• **Study questions**
[1] In the news report on Medicaid doctor fees, what share of Medicare's payment does Medicaid pay doctors?
[2] Name every component of Medicare's trust funds that the news report on Medicaid doctor fees lists.
[3] Pick up the news report on Medicaid doctor fees after its final sentence and write the next few paragraphs.

• **Document extract**
::::

WASHINGTON -- Medicaid, the health program for poor people, pays doctors much less than either Medicare or private health insurers for the same services. As a result, many doctors are refusing to take Medicaid patients, a federal advisory commission said yesterday.
In a report to Congress, the panel, the Physician Payment Review Commission, said Medicaid pays doctors 69 percent of what Medicare pays, and an even smaller proportion of what private insurers pay.
Forty-four states have problems getting doctors to participate in Medicaid, and "low fees were cited as the most common factor in discouraging participation," the commission said.
Medicare, the federal health insurance program for 33 million elderly and disabled people, has a much stronger political constituency than Medicaid, a federal-state program for 27 million poor Americans, including 13 million children.
While doctors have often complained informally about the level of Medicaid payments, the study by the commission is the most systematic attempt to date to measure the disparities.
The study, conducted with the help of the National Governors Association, was based in part on a survey of state Medicaid programs that reported data on actual fees for services commonly received by Medicaid beneficiaries.
Another reason for the disparity in doctors' fees under the programs is the the way the programs are financed. Medicare has its own trust funds, composed of payroll taxes, premiums and general revenues.
Medicaid, by contrast, depends almost entirely on general federal and state revenues.

::::

• **Study material**
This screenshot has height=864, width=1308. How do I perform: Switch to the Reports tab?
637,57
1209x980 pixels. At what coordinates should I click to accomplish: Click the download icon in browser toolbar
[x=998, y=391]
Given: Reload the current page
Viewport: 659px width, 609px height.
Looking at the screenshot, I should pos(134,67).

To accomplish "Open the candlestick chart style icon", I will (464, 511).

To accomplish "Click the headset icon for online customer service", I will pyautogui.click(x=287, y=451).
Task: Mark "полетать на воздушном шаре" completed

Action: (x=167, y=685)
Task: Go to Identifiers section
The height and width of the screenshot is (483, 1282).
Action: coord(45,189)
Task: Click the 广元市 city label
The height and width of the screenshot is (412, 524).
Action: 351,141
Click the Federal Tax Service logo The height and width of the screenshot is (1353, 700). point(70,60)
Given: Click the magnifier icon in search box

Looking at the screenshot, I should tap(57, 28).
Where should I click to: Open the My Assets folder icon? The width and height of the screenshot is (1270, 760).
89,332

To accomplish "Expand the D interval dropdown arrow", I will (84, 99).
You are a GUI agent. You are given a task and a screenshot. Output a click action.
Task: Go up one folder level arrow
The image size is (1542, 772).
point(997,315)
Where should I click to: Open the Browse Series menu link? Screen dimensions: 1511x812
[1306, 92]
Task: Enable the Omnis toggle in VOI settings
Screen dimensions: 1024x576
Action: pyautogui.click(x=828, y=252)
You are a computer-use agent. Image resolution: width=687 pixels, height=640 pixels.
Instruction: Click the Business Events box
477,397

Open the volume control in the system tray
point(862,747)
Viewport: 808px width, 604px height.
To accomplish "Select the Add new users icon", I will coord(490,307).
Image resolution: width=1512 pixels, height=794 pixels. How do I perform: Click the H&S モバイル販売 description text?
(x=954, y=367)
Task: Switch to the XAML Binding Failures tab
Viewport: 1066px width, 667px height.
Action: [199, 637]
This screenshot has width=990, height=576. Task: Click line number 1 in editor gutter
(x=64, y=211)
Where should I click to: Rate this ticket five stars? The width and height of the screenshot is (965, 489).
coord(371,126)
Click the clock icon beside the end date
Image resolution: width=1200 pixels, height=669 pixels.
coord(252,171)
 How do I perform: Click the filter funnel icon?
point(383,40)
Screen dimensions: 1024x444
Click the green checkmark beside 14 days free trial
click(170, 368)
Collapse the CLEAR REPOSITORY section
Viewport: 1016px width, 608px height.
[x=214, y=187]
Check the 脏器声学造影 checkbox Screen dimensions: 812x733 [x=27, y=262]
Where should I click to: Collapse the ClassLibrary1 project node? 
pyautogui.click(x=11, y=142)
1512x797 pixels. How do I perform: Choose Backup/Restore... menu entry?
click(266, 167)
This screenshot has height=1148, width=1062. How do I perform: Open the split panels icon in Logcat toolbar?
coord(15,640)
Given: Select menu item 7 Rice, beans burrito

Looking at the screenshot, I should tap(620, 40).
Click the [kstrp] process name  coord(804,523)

::::

• **Task results**
[1] 69 percent

[2] Payroll taxes, premiums, general revenues

[3]
The U.S. government decides how much to pay doctors under Medicare.
But states have wide discretion in deciding how much to pay in doctors' fees under Medicaid. And states often fail to update doctors' fees to take account of inflation. In some states, Medicaid pays less than it
costs for doctors to perform certain services.
The low Medicaid fees affect patients in several ways, the commission said: Medicaid recipients are less likely than other people to have a continuing relationship with a doctor, less likely to receive care in a private office and more likely to receive basic care in a hospital.
Doctors treating Medicaid patients may be at a "substantial economic disadvantage relative to their peers," the report said.
Dollar of Medicaid payments per dollar of Medicare payments.
District of Columbia .51
New Hampshire .67
New Jersey .40
New Mexico .69
New York .30
North Carolina .93
North Dakota .75
Rhode Island .55
South Carolina .81
South Dakota .85
West Virginia .35
* Arizona and Wyoming did not respond to the survey.